The pandemic prompted a government spending spree on a scale rarely seen outside of wartime. Unfortunately, stimulus programs created demand that outstripped supply, contributing to today’s inflationary excesses. Rising interest rates have resulted, making it more difficult to service new peaks of national debt.
For these reasons, fiscal policy is now in retreat. The exact pace and design of achieving this end varies considerably across countries, but the direction is clear. One interesting case study in the series will come from Europe, which has approached debt and deficits more formulaically. It will be interesting to see if the European Union (EU) can solve this difficult equation.
The European Commission (EC) is seeking to restore and reform its long-standing fiscal rules. The Maastricht Treaty of 1992, which laid the foundation for the euro, requires member states to keep their public deficits below 3% of gross domestic product (GDP) and their debt below 60% of GDP. These standards were intended to enforce budgetary discipline and avoid the debasement of the common currency.
Violation of the deficit or debt criteria and failure to initiate corrective measures will trigger the excessive deficit procedure (EDP). The EDP entails steps ranging from a fine of up to 0.5% of GDP to suspension of commitments or disbursements from EU programs. A nation whose debt or deficit is above the targets is still considered compliant if it is making progress toward reducing excess debt by at least 5% of GDP each year and its deficit by 0.5% of GDP per year.
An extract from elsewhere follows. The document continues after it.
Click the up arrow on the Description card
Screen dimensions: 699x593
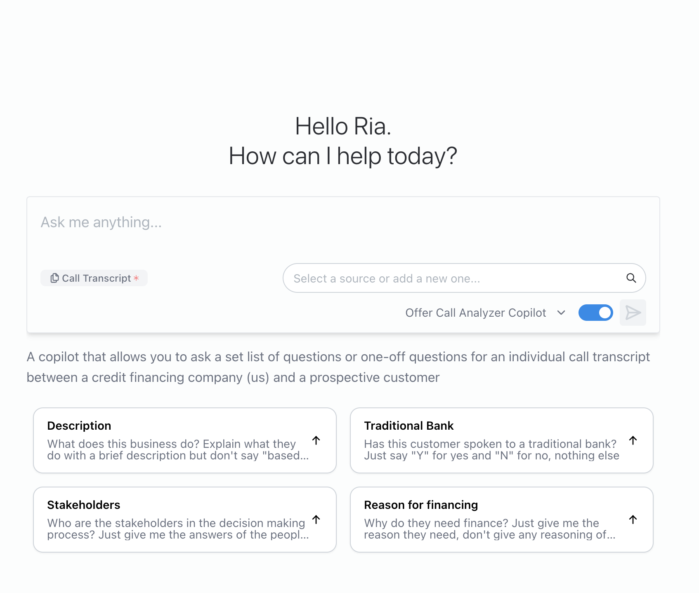(316, 440)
But a rule without enforcement is hardly a rule at all. Almost all of the bloc’s economies have breached the thresholds at one point or another. Yet no EU member state has ever been fined, including those which had ended up in an EDP. Germany and France both breached the 3% deficit limit almost two decades ago but never faced the threat of penalties. Portugal and Greece were threatened but never penalized.
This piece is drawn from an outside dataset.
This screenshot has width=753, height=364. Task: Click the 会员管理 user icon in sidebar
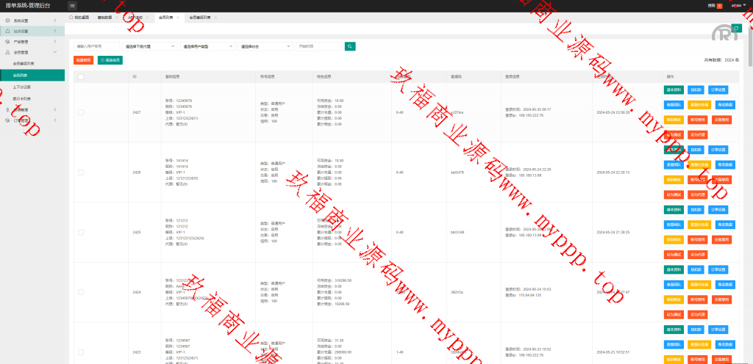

The patchwork of rules and exceptions has made the EU’s current framework the world’s most complex rules-based fiscal policy; its handbook runs over 100 pages. Supporters assert that the framework has helped to facilitate economic growth and financial stability in Europe. Critics point out that the pact failed to prevent the debt crisis experienced by the continent in the last decade, and the strict rules have limited public investment by many member states. The austerity required of violators has often been painful, and has contributed to the rise of nationalist and populist forces.